Set task: Starting at the line that has "Uncheck the Direct I/O checkbox" and continuing through the last of the lines below, write each line out again, requests included, and add 6 to every coordinate in the answers. Leave the pictures out.

Source records:

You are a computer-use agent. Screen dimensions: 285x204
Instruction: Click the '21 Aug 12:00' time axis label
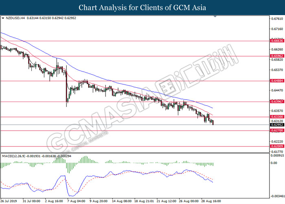(167, 201)
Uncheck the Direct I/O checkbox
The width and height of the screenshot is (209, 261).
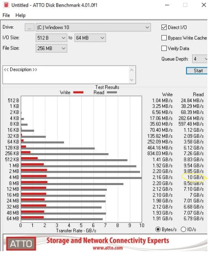[164, 27]
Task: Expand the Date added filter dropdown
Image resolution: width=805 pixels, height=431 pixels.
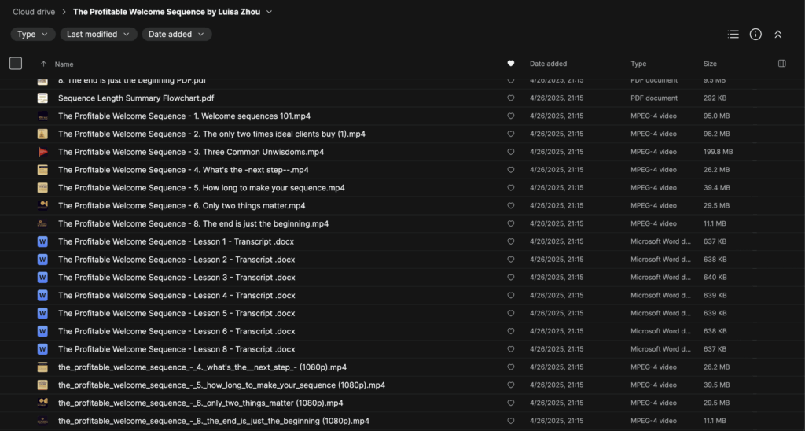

Task result:
Uncheck the Direct I/O checkbox
The width and height of the screenshot is (209, 261).
[170, 33]
Task: Expand the Date added filter dropdown
Image resolution: width=805 pixels, height=431 pixels.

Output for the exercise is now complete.